Christmas tree available by donation Dec. 7 in Red Deer

Christmas tree available by donation Dec. 7 in Red Deer

Red Deerians will soon be able take home a freshly cut Christmas tree if they donate to the Nature Conservancy of Canada.

The NCC will be at the Christmas Holiday Craft and Market, at the Baymont Inns and Suites in Red Deer, to give a limited number of blue spruce trees available for pickup by donation from 10 a.m. to 1 p.m. on Dec. 7.

“This event is a great way for us to raise awareness for NCC and the work we do, but more importantly, it’s a wonderful opportunity to meet neighbours and other community members,” said Keltie Manolakas, NCC manager of engagement.

“We hope people will come out to the craft market to support local vendors, participate in the festivities and leave with their very own Nature Conservancy of Canada Christmas tree.”

On Dec. 6, NCC staff and conservation volunteers will remove these trees from the Haynes property near Pine Lake.

When the NCC acquired this property in 2011, it also inherited a tree farm full of white and blue spruce. White spruce is indigenous to the area, but the Colorado blue spruce isn’t native anywhere in Canada, so the NCC’s naturalization plan has targeted them for removal.

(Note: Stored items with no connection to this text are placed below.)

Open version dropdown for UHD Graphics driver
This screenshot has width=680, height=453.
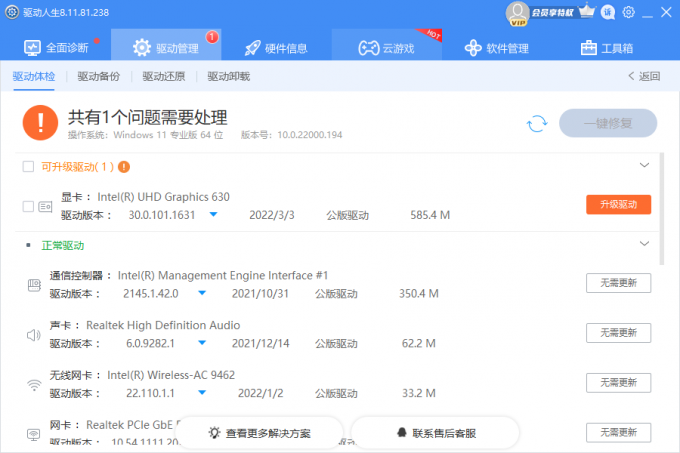pyautogui.click(x=213, y=215)
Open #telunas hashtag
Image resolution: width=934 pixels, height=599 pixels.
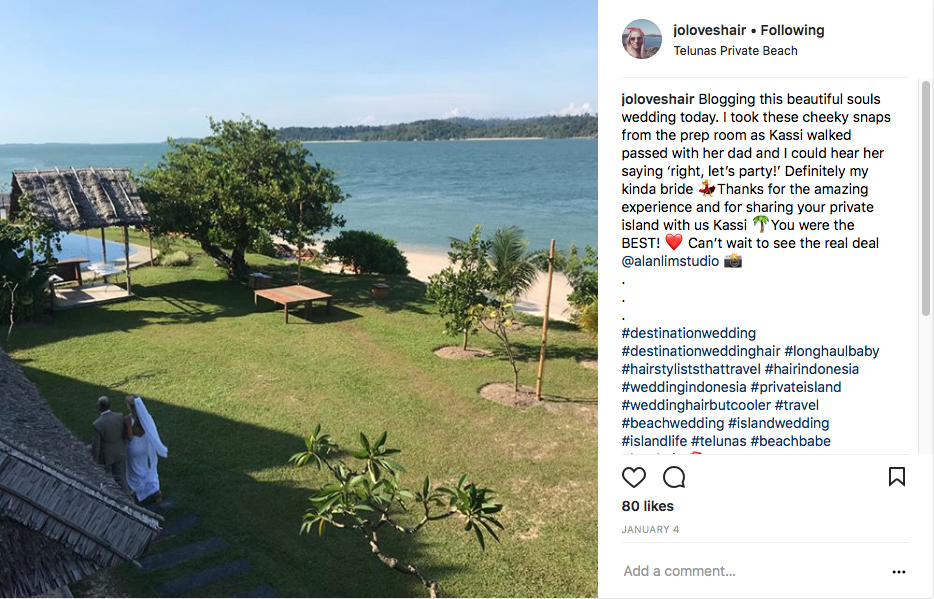click(718, 441)
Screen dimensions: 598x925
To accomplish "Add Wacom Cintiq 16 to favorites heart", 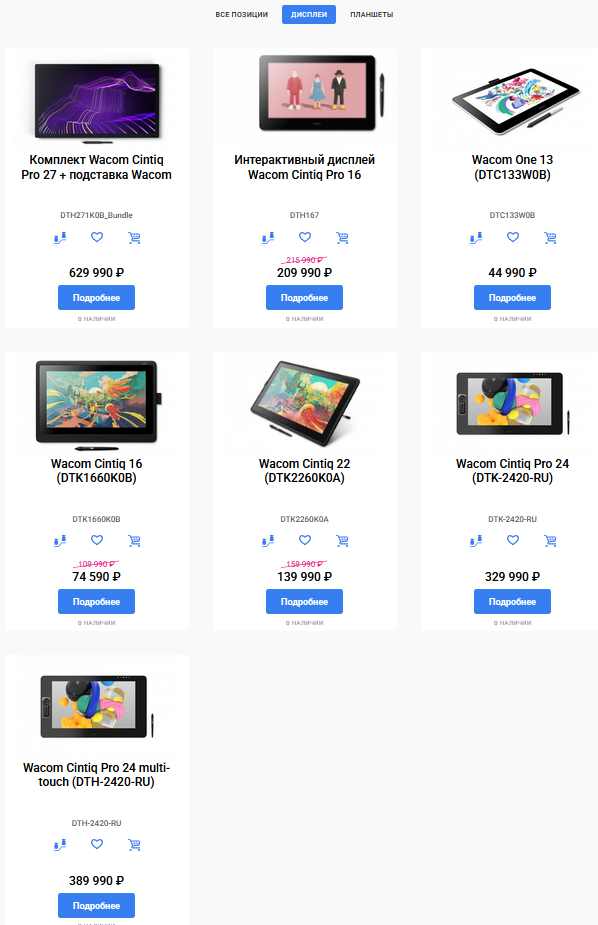I will pyautogui.click(x=97, y=540).
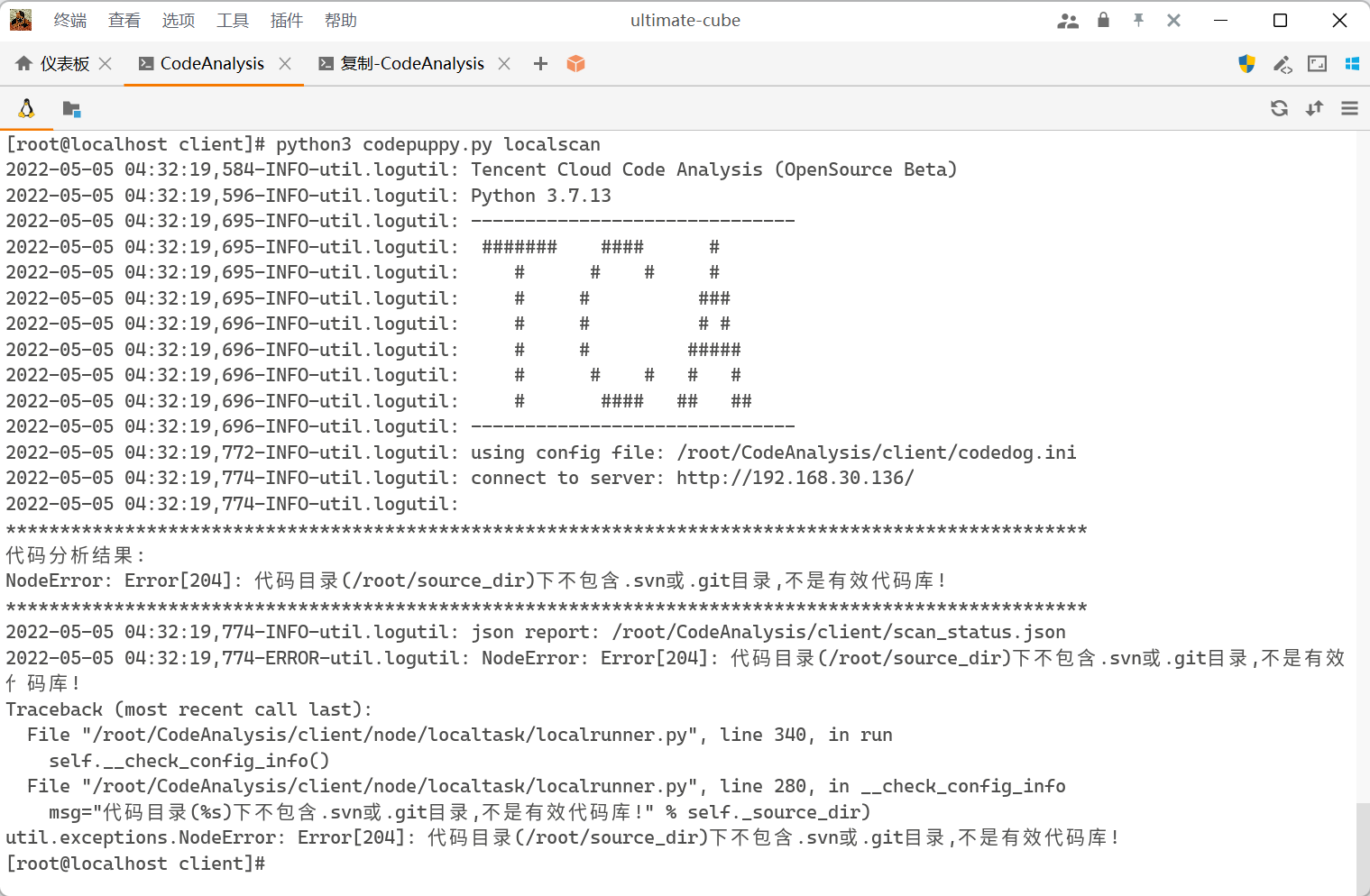Open the upload/download transfer list
The width and height of the screenshot is (1370, 896).
tap(1314, 108)
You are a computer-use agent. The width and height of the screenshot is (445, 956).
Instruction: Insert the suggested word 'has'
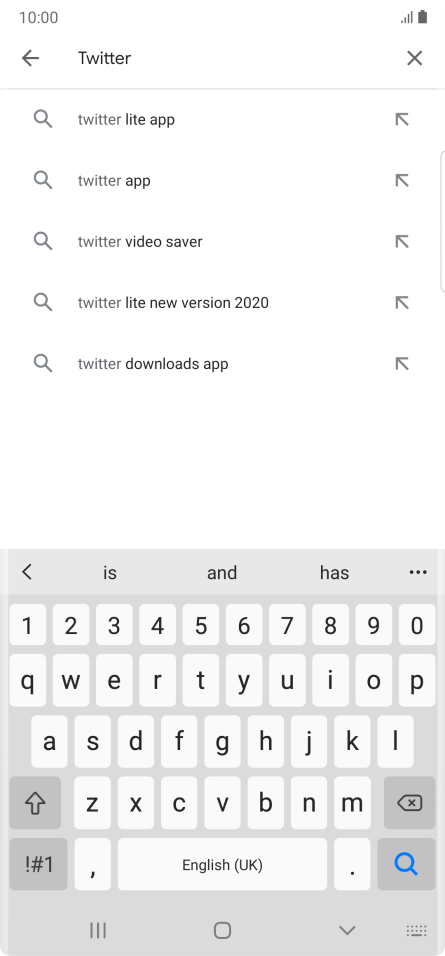(x=334, y=573)
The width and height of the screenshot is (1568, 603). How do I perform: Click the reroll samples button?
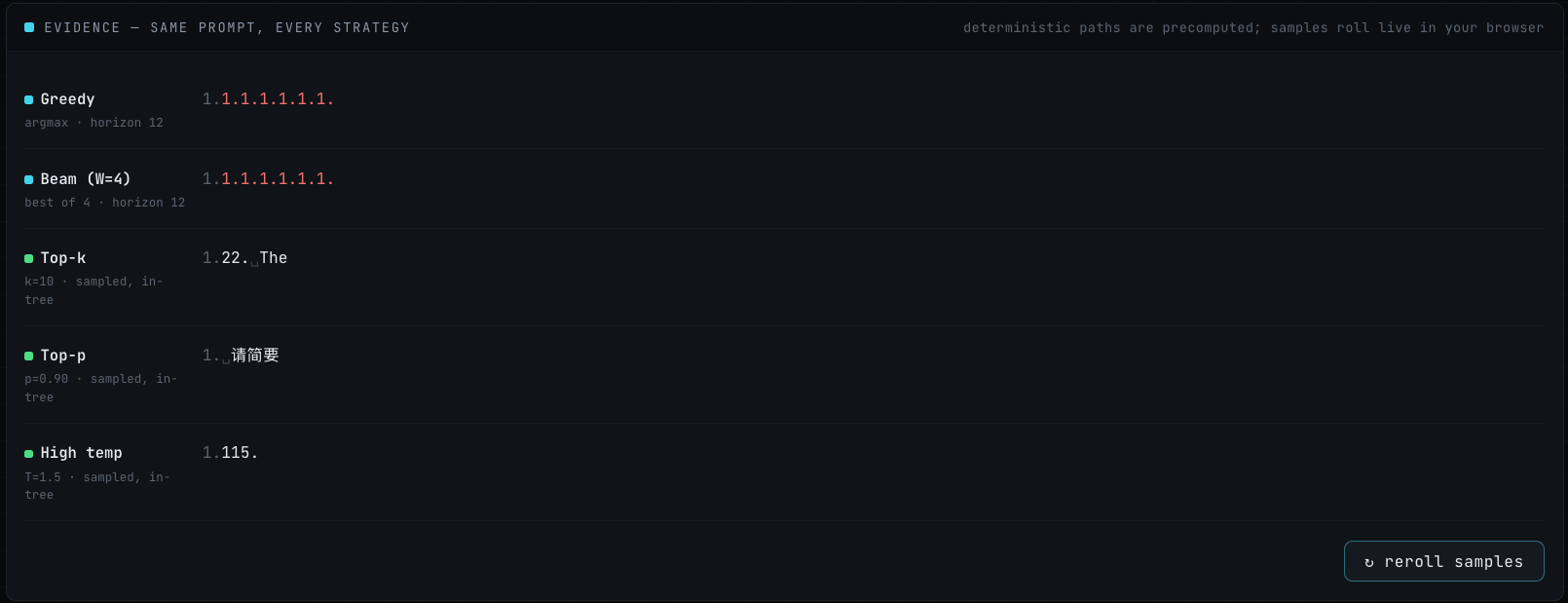click(1443, 561)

Rather than cutting down all bleu spruces at once, the NCC plans to gradually remove these trees over the next decade to give the native species more room to grow and create a more natural, staggered forest than the evenly spaces rows of the tree farm.

Once all of the blue spruce have been removed from this conservation site, NCC plans to diversify the forest by planting native shrubs, aspen and balsam poplar trees.

This is the fourth year NCC has hosted a tree removal event. Last year, NCC hosted an open-house the following day, which was attended by more than 80 neighbours, donors, partners, landowners and members of the central Alberta community.

NCC has been actively working in the Red Deer River area for more than a decade. To date, we have helped conserve 9,700 acres (3,900 hectares) in the area. This region was selected for conservation because it contains the highest density of intact parkland in central Alberta.